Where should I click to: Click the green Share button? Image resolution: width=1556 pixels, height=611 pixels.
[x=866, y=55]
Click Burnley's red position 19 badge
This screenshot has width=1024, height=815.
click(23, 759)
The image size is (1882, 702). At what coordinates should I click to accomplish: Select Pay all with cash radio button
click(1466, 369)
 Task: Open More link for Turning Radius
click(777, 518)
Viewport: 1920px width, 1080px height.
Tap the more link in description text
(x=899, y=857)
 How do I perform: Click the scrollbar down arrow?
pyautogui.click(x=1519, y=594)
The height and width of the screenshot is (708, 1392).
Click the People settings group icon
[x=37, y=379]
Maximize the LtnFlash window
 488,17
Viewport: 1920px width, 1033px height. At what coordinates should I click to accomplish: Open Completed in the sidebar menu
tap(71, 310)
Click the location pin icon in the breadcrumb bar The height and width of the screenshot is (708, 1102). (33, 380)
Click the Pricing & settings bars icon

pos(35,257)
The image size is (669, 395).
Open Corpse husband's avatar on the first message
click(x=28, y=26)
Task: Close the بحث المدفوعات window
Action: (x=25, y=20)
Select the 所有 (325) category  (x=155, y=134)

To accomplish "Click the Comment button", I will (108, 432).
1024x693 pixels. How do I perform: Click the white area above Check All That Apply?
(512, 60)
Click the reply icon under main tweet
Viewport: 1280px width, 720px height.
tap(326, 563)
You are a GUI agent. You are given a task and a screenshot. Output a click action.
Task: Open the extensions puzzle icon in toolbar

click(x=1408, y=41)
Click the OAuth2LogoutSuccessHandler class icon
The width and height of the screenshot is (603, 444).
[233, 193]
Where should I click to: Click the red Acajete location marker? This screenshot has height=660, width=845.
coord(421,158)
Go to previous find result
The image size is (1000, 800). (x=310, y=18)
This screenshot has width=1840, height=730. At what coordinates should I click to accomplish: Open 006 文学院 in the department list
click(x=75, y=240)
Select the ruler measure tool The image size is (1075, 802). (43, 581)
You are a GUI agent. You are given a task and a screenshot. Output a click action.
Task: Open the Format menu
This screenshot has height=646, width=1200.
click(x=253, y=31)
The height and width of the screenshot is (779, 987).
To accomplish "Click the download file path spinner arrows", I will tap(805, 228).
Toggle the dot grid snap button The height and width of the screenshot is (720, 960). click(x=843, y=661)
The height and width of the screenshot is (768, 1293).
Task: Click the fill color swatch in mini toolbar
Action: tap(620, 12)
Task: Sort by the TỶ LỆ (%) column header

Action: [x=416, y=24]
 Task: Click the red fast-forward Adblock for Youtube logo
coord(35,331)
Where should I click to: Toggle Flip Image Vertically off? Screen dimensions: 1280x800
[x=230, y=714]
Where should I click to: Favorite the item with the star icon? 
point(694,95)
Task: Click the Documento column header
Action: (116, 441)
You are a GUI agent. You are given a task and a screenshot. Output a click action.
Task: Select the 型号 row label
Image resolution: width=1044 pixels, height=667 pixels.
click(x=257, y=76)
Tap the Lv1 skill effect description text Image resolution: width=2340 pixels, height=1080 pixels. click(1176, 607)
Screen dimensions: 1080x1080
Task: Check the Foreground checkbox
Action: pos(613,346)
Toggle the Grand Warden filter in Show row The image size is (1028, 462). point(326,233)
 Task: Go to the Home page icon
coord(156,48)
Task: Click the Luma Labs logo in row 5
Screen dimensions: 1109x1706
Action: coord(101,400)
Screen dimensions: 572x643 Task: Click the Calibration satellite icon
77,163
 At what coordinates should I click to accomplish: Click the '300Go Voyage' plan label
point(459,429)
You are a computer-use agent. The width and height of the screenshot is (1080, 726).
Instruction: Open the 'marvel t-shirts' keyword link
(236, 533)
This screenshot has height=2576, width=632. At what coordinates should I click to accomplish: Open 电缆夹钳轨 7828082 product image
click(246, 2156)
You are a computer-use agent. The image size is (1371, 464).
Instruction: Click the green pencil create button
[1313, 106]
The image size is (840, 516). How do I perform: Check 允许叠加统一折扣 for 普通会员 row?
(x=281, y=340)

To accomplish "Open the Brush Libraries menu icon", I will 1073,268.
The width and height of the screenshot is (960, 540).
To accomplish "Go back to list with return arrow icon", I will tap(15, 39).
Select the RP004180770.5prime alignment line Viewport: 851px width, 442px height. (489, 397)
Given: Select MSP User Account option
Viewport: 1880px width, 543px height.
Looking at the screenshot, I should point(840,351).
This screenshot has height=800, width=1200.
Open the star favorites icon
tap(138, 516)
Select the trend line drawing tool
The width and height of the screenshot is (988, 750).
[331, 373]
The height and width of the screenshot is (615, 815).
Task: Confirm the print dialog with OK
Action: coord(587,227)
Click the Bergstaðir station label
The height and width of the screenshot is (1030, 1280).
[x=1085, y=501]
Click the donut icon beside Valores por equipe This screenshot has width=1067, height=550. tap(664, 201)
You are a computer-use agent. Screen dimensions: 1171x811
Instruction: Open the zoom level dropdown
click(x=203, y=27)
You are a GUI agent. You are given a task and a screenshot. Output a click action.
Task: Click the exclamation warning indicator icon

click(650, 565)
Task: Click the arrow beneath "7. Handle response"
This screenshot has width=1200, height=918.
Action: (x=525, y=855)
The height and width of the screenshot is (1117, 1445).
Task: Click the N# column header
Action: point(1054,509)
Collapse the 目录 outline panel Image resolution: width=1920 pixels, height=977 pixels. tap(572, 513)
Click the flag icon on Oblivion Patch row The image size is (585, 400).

## WHAT YOU NEED TO DO
The answer should consist of every record above, copied exactly.

## RESULT OF THE EXERCISE
Where should I click to: Click the green Share button? Image resolution: width=1556 pixels, height=611 pixels.
[x=866, y=55]
Click Burnley's red position 19 badge
This screenshot has width=1024, height=815.
click(23, 759)
The image size is (1882, 702). At what coordinates should I click to accomplish: Select Pay all with cash radio button
click(1466, 369)
 Task: Open More link for Turning Radius
click(777, 518)
Viewport: 1920px width, 1080px height.
Tap the more link in description text
(x=899, y=857)
 How do I perform: Click the scrollbar down arrow?
pyautogui.click(x=1519, y=594)
The height and width of the screenshot is (708, 1392).
Click the People settings group icon
[x=37, y=379]
Maximize the LtnFlash window
 488,17
Viewport: 1920px width, 1033px height. At what coordinates should I click to accomplish: Open Completed in the sidebar menu
tap(71, 310)
Click the location pin icon in the breadcrumb bar The height and width of the screenshot is (708, 1102). (33, 380)
Click the Pricing & settings bars icon

pos(35,257)
The image size is (669, 395).
Open Corpse husband's avatar on the first message
click(x=28, y=26)
Task: Close the بحث المدفوعات window
Action: (x=25, y=20)
Select the 所有 (325) category  (x=155, y=134)

To accomplish "Click the Comment button", I will (108, 432).
1024x693 pixels. How do I perform: Click the white area above Check All That Apply?
(512, 60)
Click the reply icon under main tweet
Viewport: 1280px width, 720px height.
tap(326, 563)
You are a GUI agent. You are given a task and a screenshot. Output a click action.
Task: Open the extensions puzzle icon in toolbar

click(x=1408, y=41)
Click the OAuth2LogoutSuccessHandler class icon
The width and height of the screenshot is (603, 444).
[233, 193]
Where should I click to: Click the red Acajete location marker? This screenshot has height=660, width=845.
coord(421,158)
Go to previous find result
The image size is (1000, 800). (x=310, y=18)
This screenshot has width=1840, height=730. At what coordinates should I click to accomplish: Open 006 文学院 in the department list
click(x=75, y=240)
Select the ruler measure tool The image size is (1075, 802). (43, 581)
You are a GUI agent. You are given a task and a screenshot. Output a click action.
Task: Open the Format menu
This screenshot has height=646, width=1200.
click(x=253, y=31)
The height and width of the screenshot is (779, 987).
To accomplish "Click the download file path spinner arrows", I will tap(805, 228).
Toggle the dot grid snap button The height and width of the screenshot is (720, 960). click(x=843, y=661)
The height and width of the screenshot is (768, 1293).
Task: Click the fill color swatch in mini toolbar
Action: tap(620, 12)
Task: Sort by the TỶ LỆ (%) column header

Action: [x=416, y=24]
 Task: Click the red fast-forward Adblock for Youtube logo
coord(35,331)
Where should I click to: Toggle Flip Image Vertically off? Screen dimensions: 1280x800
[x=230, y=714]
Where should I click to: Favorite the item with the star icon? 
point(694,95)
Task: Click the Documento column header
Action: (116, 441)
You are a GUI agent. You are given a task and a screenshot. Output a click action.
Task: Select the 型号 row label
Image resolution: width=1044 pixels, height=667 pixels.
click(x=257, y=76)
Tap the Lv1 skill effect description text Image resolution: width=2340 pixels, height=1080 pixels. click(1176, 607)
Screen dimensions: 1080x1080
Task: Check the Foreground checkbox
Action: pos(613,346)
Toggle the Grand Warden filter in Show row The image size is (1028, 462). point(326,233)
 Task: Go to the Home page icon
coord(156,48)
Task: Click the Luma Labs logo in row 5
Screen dimensions: 1109x1706
Action: coord(101,400)
Screen dimensions: 572x643 Task: Click the Calibration satellite icon
77,163
 At what coordinates should I click to accomplish: Click the '300Go Voyage' plan label
point(459,429)
You are a computer-use agent. The width and height of the screenshot is (1080, 726).
Instruction: Open the 'marvel t-shirts' keyword link
(236, 533)
This screenshot has height=2576, width=632. At what coordinates should I click to accomplish: Open 电缆夹钳轨 7828082 product image
click(246, 2156)
You are a computer-use agent. The image size is (1371, 464).
Instruction: Click the green pencil create button
[1313, 106]
The image size is (840, 516). How do I perform: Check 允许叠加统一折扣 for 普通会员 row?
(x=281, y=340)

To accomplish "Open the Brush Libraries menu icon", I will 1073,268.
The width and height of the screenshot is (960, 540).
To accomplish "Go back to list with return arrow icon", I will tap(15, 39).
Select the RP004180770.5prime alignment line Viewport: 851px width, 442px height. (489, 397)
Given: Select MSP User Account option
Viewport: 1880px width, 543px height.
Looking at the screenshot, I should point(840,351).
This screenshot has height=800, width=1200.
Open the star favorites icon
tap(138, 516)
Select the trend line drawing tool
The width and height of the screenshot is (988, 750).
[331, 373]
The height and width of the screenshot is (615, 815).
Task: Confirm the print dialog with OK
Action: coord(587,227)
Click the Bergstaðir station label
The height and width of the screenshot is (1030, 1280).
[x=1085, y=501]
Click the donut icon beside Valores por equipe This screenshot has width=1067, height=550. tap(664, 201)
You are a computer-use agent. Screen dimensions: 1171x811
Instruction: Open the zoom level dropdown
click(x=203, y=27)
You are a GUI agent. You are given a task and a screenshot. Output a click action.
Task: Click the exclamation warning indicator icon

click(650, 565)
Task: Click the arrow beneath "7. Handle response"
This screenshot has width=1200, height=918.
Action: (x=525, y=855)
The height and width of the screenshot is (1117, 1445).
Task: Click the N# column header
Action: point(1054,509)
Collapse the 目录 outline panel Image resolution: width=1920 pixels, height=977 pixels. tap(572, 513)
Click the flag icon on Oblivion Patch row The image size is (585, 400).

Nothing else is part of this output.